Instructions
**A.** Answer these questions from the Hackvertor fuzzing tool post:
(i) Which browser does the tool currently work on?
(ii) What does the *charNum* placeholder contain?
(iii) Which placeholder was removed in the update?
**B.** Reproduce the part of the Hackvertor fuzzing tool post from "Hackvertor fuzzing tool" to "cause javascript execution." word for word.

START Provided passage

Hackvertor fuzzing tool
Tuesday, 18 December 2007
I’ve created a separate tool for HTML/JS fuzzing, I decided to do this because Hackvertor does all the hard work of conversion and I can simply extend the functionality without writing much code. The tool is already very powerful and lets you traverse unicode characters and perform whatever conversions you require and in any position in a tag. The tool features javascript logging and it’s purpose is to find combinations of characters which cause javascript execution.
How do I use it?
The idea is you place the required code in the code window and you use placeholders like *unicodeCharacter* which is the current unicode character. *charNum* contains the unicode character number, *input* stores the original data before conversion, *output* shows the the code which triggered the javascript execution (if any). The input box “Uni Character position” tells the fuzzer were to start the character from and the “Code to generate” specifies the amount of code that the fuzzer should run through.
This is powerful because you can now automate the process of logging with the “logFuzz” callback and combine it with Hackvertor’s conversion tags, so you can traverse unicode characters and convert each one in turn to hex entities, octal and urlencode etc. It currently only works on Firefox because it uses the base64 encode/decode native functions but I may expand it in future to allow other browsers.
Update…
The tool now accepts unicode characters higher than 256. Big thanks to David (AKA Thornmaker) who suggested using a Hackvertor tag rather than the raw unicode string, excellent suggestion! π
I’ve removed the *output* placeholder because of problems with unicode characters in String.Replace, you can still get the input string though which can be used in the main Hackvertor tool to get the raw output.

END Provided passage
START Information supplied

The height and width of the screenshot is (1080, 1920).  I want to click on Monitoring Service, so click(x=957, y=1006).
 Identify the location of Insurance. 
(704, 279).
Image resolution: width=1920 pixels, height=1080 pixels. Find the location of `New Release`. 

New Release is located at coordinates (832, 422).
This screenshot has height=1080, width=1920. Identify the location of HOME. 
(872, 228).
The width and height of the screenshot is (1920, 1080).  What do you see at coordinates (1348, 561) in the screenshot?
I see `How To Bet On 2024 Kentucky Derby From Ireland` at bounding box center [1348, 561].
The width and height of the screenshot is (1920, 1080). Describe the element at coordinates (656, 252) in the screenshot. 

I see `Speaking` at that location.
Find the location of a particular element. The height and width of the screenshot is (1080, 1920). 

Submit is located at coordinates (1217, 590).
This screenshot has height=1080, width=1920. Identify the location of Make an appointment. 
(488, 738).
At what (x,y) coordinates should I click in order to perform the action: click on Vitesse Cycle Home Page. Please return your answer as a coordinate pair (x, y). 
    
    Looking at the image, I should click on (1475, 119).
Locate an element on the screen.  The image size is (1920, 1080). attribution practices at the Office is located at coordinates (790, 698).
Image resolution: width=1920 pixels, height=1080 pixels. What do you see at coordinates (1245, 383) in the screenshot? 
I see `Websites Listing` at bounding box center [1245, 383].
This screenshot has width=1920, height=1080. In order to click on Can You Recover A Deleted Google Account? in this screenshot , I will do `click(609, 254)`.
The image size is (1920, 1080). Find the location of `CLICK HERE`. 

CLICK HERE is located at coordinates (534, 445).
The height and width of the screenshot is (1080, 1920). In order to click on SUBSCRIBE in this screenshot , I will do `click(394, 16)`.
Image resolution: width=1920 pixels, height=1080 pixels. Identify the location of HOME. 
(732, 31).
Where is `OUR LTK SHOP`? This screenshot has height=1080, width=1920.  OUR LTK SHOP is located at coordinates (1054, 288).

END Information supplied

Exercise results
**A.**
(i) Firefox
(ii) The unicode character number
(iii) The *output* placeholder

**B.**
Hackvertor fuzzing tool
Tuesday, 18 December 2007
I’ve created a separate tool for HTML/JS fuzzing, I decided to do this because Hackvertor does all the hard work of conversion and I can simply extend the functionality without writing much code. The tool is already very powerful and lets you traverse unicode characters and perform whatever conversions you require and in any position in a tag. The tool features javascript logging and it’s purpose is to find combinations of characters which cause javascript execution.